Under pressure, FSU’s offense and defense fold – and maybe regress

After a disheartening loss to Louisville two weeks earlier, Florida State was hoping for a rebound against Pittsburgh on Saturday. Instead, that rebound looked more like a regression as the Seminoles lost 41-17 in the first matchup against Pitt since 2013. 

“I thought our guys played hard,” coach Mike Norvell said. “I didn’t see an effort issue tonight. There have been times throughout this year where that has been in question but I thought the guys worked hard to compete, even when things were not good there late.”

It was an encouraging start. An 88-yard run by Jordan Travis put the ’Noles up by 11 early in the contest. From that point onward, the display on the field was similar to that of the Seminoles’ first game of the season against Georgia Tech.

Once Travis left the game with an injury at halftime, things only got worse. 

James Blackman entered the game and threw a bad interception in Florida State territory, leading to an easy Pitt score. Blackman was quickly replaced by freshman Chubba Purdy, who wasn’t able to produce much more.

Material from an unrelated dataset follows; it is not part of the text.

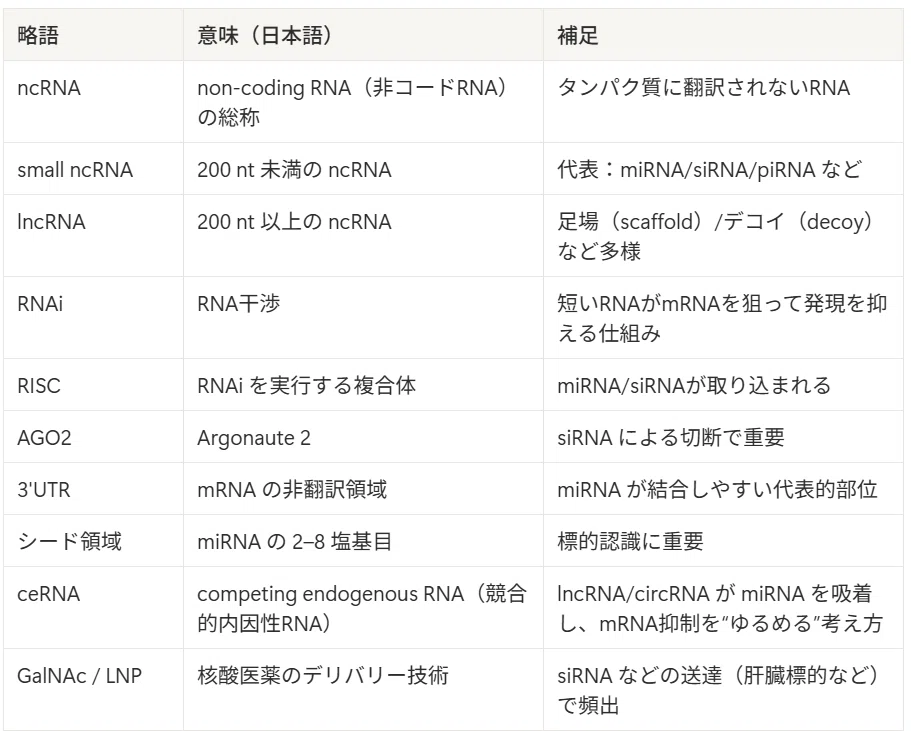Click the 補足 column header
Image resolution: width=911 pixels, height=731 pixels.
(723, 35)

All three quarterbacks that saw the field Saturday for the Seminoles suffered from an offensive line that was overwhelmed by Pitt’s defensive front. It did not matter who lined up behind center, they were running for their lives no more than two seconds after the ball snapped – even in the shotgun formation.

“They were doing their ‘twist’ game,” freshman QB Chubba Purdy commented. “I was trying to go through my reads at first but I felt a little pressure so I tried to run around and make a play.”

A little pressure would be an understatement.

The Panthers combined for seven sacks, 14 tackles for loss, five QB hurries, three interceptions and a forced fumble. Pitt came into the game with a Top 20 ranked defense and the No. 1-ranked rush defense. The other top 20 defense that Florida State has played this year was Miami. The stat line was eerily similar (6 sacks, 13 TFL, 7 hurries, 3 interceptions, 3 forced fumbles). 

The Florida State offense was only able to produce one rushing yard in the last three quarters (sacks accounted for) and only 95 yards of total offense in that same time span.

“Coach Norvell emphasizes owning the ball a lot,” tight end Camren McDonald said. “When you turn the ball over and you don’t own the ball, it’s hard to have success on offense. We’ll have some key points of emphasis coming up.” 

“I’ve never really been on a team that’s been losing and faced all these challenges,” Purdy added. That’s just the way it is. We’ve got to keep pushing as a team and keep getting better.”

The Seminoles were up 14-10 in the first quarter and seemed to be in control but were put in very compromising positions defensively due to two questionable fourth down-attempts offensively by Mike Norvell and offensive coordinator Kenny Dillingham. The first was a fourth-and-1 that turned into a fourth-and-6 due to a false start penalty, and the second was a fourth-and-2 that came two drives later. Both attempts failed and left Pitt with a short field. FSU’s 14-10 lead quickly turned into a 14-24 deficit.

“We use metrics and analytics in all those situations,” Norvell said. “It’s a calculated decision and we are going out there working to win the game and put ourselves in the best position to achieve success. We missed a couple of those opportunities.”

Although plenty went wrong for Florida State on Saturday, the catalyst for the downward spiral was arguably the failed fourth-down attempts.

“It’s pretty difficult,” Janarius Robinson said on being given a short field. “But like I said, on defense we got put in a tough position and we are supposed to stop them from scoring. We didn’t do a good enough job of that tonight. We’ve got respond when we get put in a tough situation so we can come out on top.”

The defense fought with intensity for most of the game, even coming away with a goal-line stand to keep the Seminoles in the ballgame. But in the end, the costly penalties and turnovers were too much to overcome.

“I think we get frustrated when things don’t go our way,” Robinson said. “It’s just heartbreaking. I wouldn’t say that our confidence is down, we are very confident in what we are doing but sometimes we just make mistakes and we got guys that kind of get frustrated. We need to stop that and come back out and respond when things go bad.”

Perhaps the reason this loss stings so badly for so many is the fact that, like the fans, the players and coaches felt true progress was being made with the win against No. 5 North Carolina three weeks earlier. But after two bad losses in a row to conference opponents, it begs the question to whether that progress is regressing, or perhaps expectations were unfairly raised for a team that has a long way to go.

The answer will continue to unravel as the season pushes onward, but the confidence and determination for now, still seems to be there for the Seminoles. One positive note from the confusing loss – Chubba Purdy is game to learn on the fly. 

“I want to and I am going to leave this program in better shape and position than what I received it in,” McDonald said. “However long that takes… that’s my mission and that’s my objective and I’m going to accomplish that.” 

The road ahead has fogged up tremendously for Florida State as they travel to Carter-Finley Stadium to face North Carolina State on Saturday.